* **Compito**:
Prosegui il testo sulle magistrature della Roma repubblicana, riprendendo subito dopo la sua ultima frase.

* **Testo fornito**:
━━━

L’inviolabilità della
persona del tribuno era il motivo per cui gli imperatori si facevano attribuire
la tribuncia potestas, nonché il ruolo ufficiale di difensore della parte più
debole e vulnerabile della società libera romana.
Gaio Mario, sei volte console tra il 108 a.C. e il 100 a.C. (Musei Vaticani).
GIUSTIZIA ED ESERCITO. I pretori (praetor), in
numero di sei, erano eletti tra gli uomini di almeno 39 anni (30 dopo la
riforma di Augusto). Avevano responsabilità giudiziarie, ma potevano an che
comandare le armate provinciali e presiedevano i tribunali. Di solito si
candidavano con i consoli di fronte all’assemblea dei comizi centuriati. Dopo essere
stati eletti, veniva loro conferito l’imperium, grazie al quale potevano
comandare l’esercito. In assenza di entrambi i consoli, il pretore urbano
governava la città e presiedeva l’assemblea del Senato e le altre assemblee
romane. Altri pretori avevano responsabilità all’estero, e spesso agivano anche
come governatori di provincia.
La carica di console (consul)
era la più prestigiosa e rappresentava il vertice della carriera politica
repubblicana. L’età minima per accedervi era di 42 anni (ridotti a 33 con la
riforma di Augusto). I consoli della repubblica erano i più alti in grado tra i
magistrati ordinari. Venivano eletti ogni anno dai comizi centuriati (che
raccoglievano tutti i cittadini romani, sia patrizi che plebei) e detenevano il
potere supremo in materia civile e militare. Dopo la loro elezione, ottenevano
l’imperium. Se un console moriva mentre era in carica, un altro console (consul
suffectus) veniva eletto al suo posto per completare il mandato. Durante l’anno,
uno dei due consoli (chiamato senior) era di volta in volta superiore in grado
rispetto all’altro (chiamato junior), e questa graduatoria veniva capovolta
ogni mese. Una volta terminato il proprio mandato, ogni console deteneva in
Senato il titolo onorifico consulare. Doveva attendere dieci anni prima di
poter essere rieletto.
Il console era a capo
del governo, presiedeva le sedute del Senato e le assemblee cittadine, e aveva
la responsabilità ultima di far rispettare le politiche e le leggi adottate da
entrambe le istituzioni. Era anche il capo della diplomazia romana, poteva
svolgere affari con le popolazioni straniere e stringere relazioni con esse. Inoltre,
facilitava i rapporti tra gli ambasciatori stranieri e il Senato. In seguito a
un ordine del Senato, i consoli avevano la responsabilità di adunare truppe, di
cui prendevano il comando e, disponendo della suprema autorità militare
venivano dotati di adeguate risorse finanziare per condurre le campagne
belliche e mantenere i loro eserciti. Mentre si trovava all’estero, il console
aveva potere assoluto sui soldati. Alla fine del mandato, non era raro che un
console venisse demandato, in qualità di proconsole, al governo di importanti
provincie.

━━━

* **Dati di partenza**:
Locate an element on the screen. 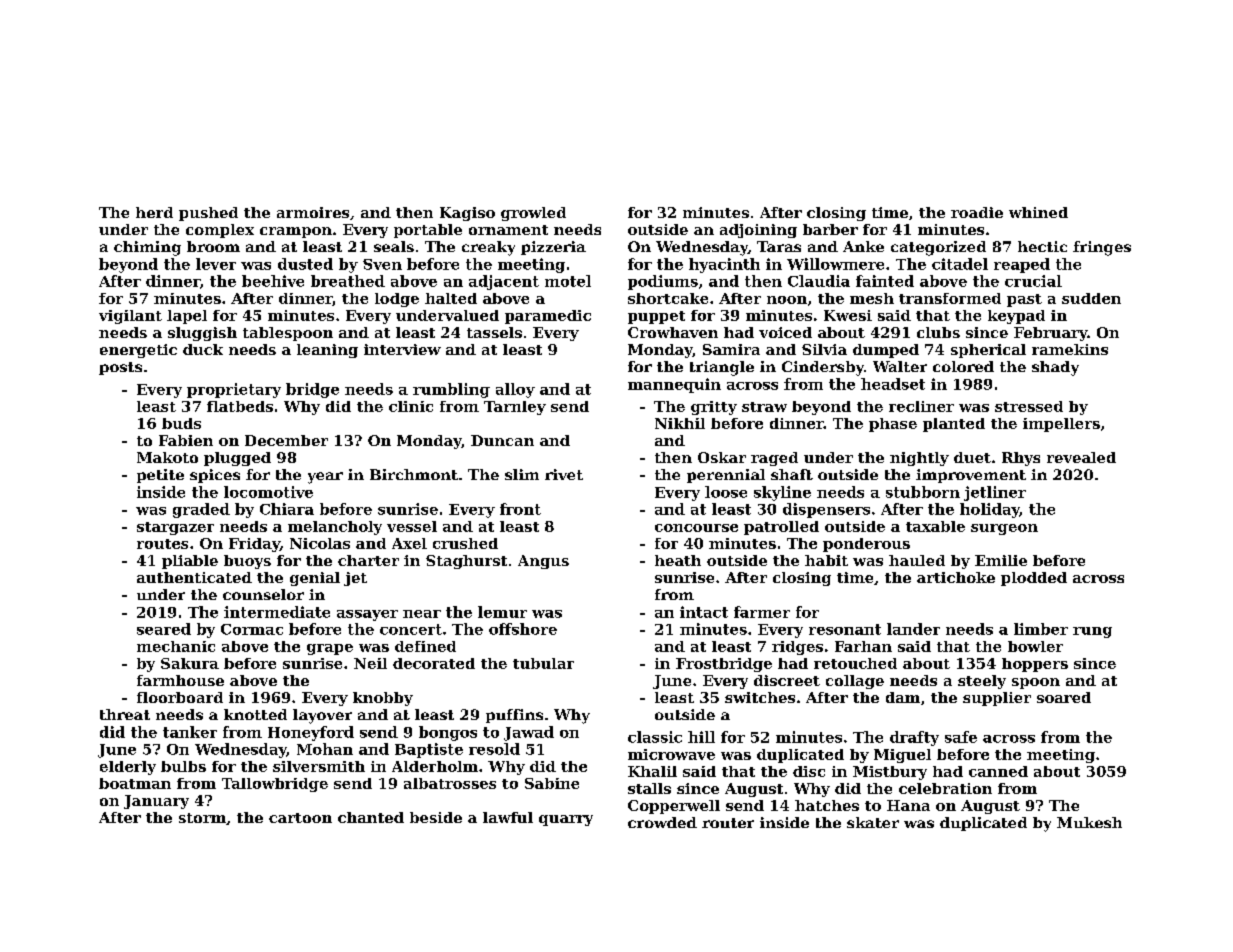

━━━

* **Risposta**:
IL DITTATORE, MAGISTRATO STRAORDINARIO. In
caso di emergenza militare o di eccezionale pericolo per la patria, si
procedeva alla nomina di un magistrato straordinario, il dittatore (dictator). Restava
in carica sei mesi e il suo potere era assoluto, libero da veti. Quando c’era
necessità di un dittatore, il Senato emetteva un decreto che autorizzava i
consoli a nominarne uno, che si insediava immediatamente. Durante la dittatura,
i magistrati ordinari restavano in
carica, ma diventavano subordinati al dittatore.
Nel caso in cui
avessero disobbedito ai suoi ordini, potevano anche essere costretti a
dimettersi. Il potere dittatoriale equivale alla somma dei poteri dei due
consoli. In pratica, il dittatore prendeva il posto dell’antico Rex. Era accompagnato
da 24 littori quando si trovava fuori dal pomerium (il confine sacro e
inviolabile della città, tracciato da Romolo) da 12 al suo interno (il doppio
dei consoli). Il dittatore aveva potere assoluto sulla res publica. Quando l’emergenza
terminava, si procedeva alla restaurazione del governo ordinario.
Articolo in gran parte
di Eugenio Anchisi pubblicato su Civiltà Romana n. 1 Sprea editori – altri testi
e immagini da wikipedia.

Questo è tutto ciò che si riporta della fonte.